= The Heart and the Money =

1912 film directed by Louis Feuillade and Léonce Perret

Full film

The Heart and the Money (Le Cœur et l'Argent) is a 1912 film directed by Louis Feuillade and Léonce Perret.

Early filmmaker Louis Feuillade's most well known works focus on crime serials. When Feuillade and Léonce Perret decided to work together, Perret introduced his co-director to a new style of filming. Visually, The Heart and the Money presents a different aesthetic, such as shooting on location, to the time period. The techniques the directors used, such as on-location shooting, split screens, and sense of storytelling, were employed way before their time to portray a gripping and saddening melodrama.

==About the film==
Feuillade directed over 800 films throughout his career. However, what makes this film stand out in his collection, besides the fact that it is a melodrama, is the decision with Perret to tackle on-location shooting. Through this stylistic choice, audiences are able to compare and contrast and see characters in a different light, both figuratively and literally. For instance, Suzanne is initially seen with Raymond out on a sunny day, enjoying a casual boat ride in the river. She appears happy and free until her mother comes along to whisk her away. When Suzanne is introduced to Monsieur Vernier with a blank look upon her face, they are inside the family hotel which is an enclosed space. The choice to shoot on location holds much value to the underlying conflict of the story because it shows the dichotomy between rich and poor. Raymond appears to be a typical, average guy, but in comparison to Monsieur Vernier's lavish life of having a driver and owning a mansion, Raymond is poor. Raymond's scenes are all shot out on location in open spaces; he has little to show for what he has and what he is worth. Monsieur Vernier is surrounded by his materialistic value especially when he, Suzanne, and her mother arrive to his mansion. Unlike Raymond, he has more than his attitude and clean clothes to show his wealth.

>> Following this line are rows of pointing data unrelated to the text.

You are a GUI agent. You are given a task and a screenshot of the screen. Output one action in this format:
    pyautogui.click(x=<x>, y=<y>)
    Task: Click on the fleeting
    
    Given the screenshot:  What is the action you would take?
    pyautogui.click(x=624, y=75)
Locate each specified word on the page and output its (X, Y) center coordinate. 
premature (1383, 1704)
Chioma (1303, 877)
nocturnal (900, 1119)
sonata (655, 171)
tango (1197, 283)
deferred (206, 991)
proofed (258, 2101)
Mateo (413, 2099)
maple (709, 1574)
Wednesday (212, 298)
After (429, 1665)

The use of split screen was rare and new to the field of movies at the time. Its use in this film hold a great deal of weight by conveying the feelings of the characters. Audiences see Suzanne in her new mansion after marrying the wealthy Monsieur Vernier. Suzanne is admiring a vase of flowers like the flowers her true love Raymond once gave her. The shot is then followed by a split screen of her sitting with a look of sadness on her face and a shot of her and Raymond enjoying a romantic afternoon out on a boat in the river. As the film goes from her admiration of the flowers that hold a significant meaning to the split screen, audiences are able to infer that she realizes she made a mistake by marrying Monsieur Vernier. Another application of the split screen is used with Raymond as he sits out on the river in his boat with Suzanne in his arms, and he recalls special memories the two shared before she married Monsieur Vernier. Their recollection of each other is presented in a manner that each is in contact with a special memory that link the two together. This technique of the split screen was rarely used in the early twentieth century; it did not become heavily utilized until the 1960s.

The final, but not last, aspect of the film that sets it apart from other films of its time is the ending. Viewers witness Suzanne drown herself in the river after Raymond refuses to take her back into his life. In Feuillade's other films, they primarily end on a high note of either capturing the bad guy or having a couple close out the film on a happy ending. This was a bold choice of the directors to take the road less traveled and experiment with a more melodramatic approach.